Material for this task:

>> Start

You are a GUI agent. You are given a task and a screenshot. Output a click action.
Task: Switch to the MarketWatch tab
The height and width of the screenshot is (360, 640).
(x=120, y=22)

>> End
>> Start

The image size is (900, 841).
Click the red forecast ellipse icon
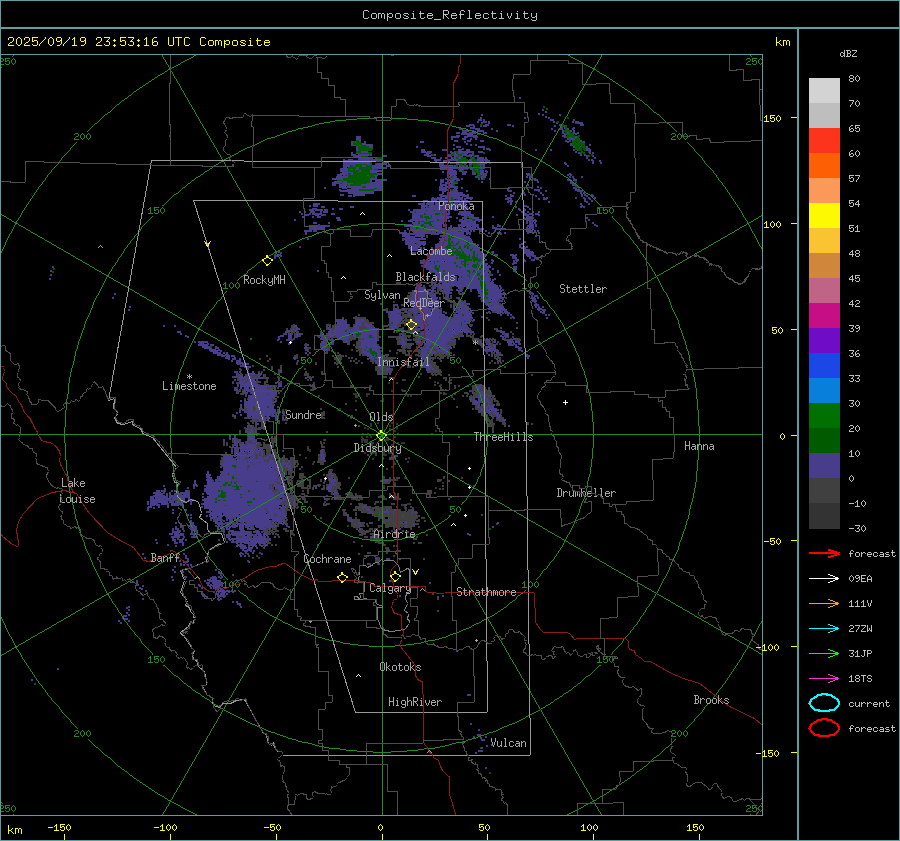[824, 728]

>> End

Exercise task:
Return every line of the entries above that contains the string "screenshot". Letter case counts.

Output for this exercise:
You are a GUI agent. You are given a task and a screenshot. Output a click action.
The height and width of the screenshot is (360, 640).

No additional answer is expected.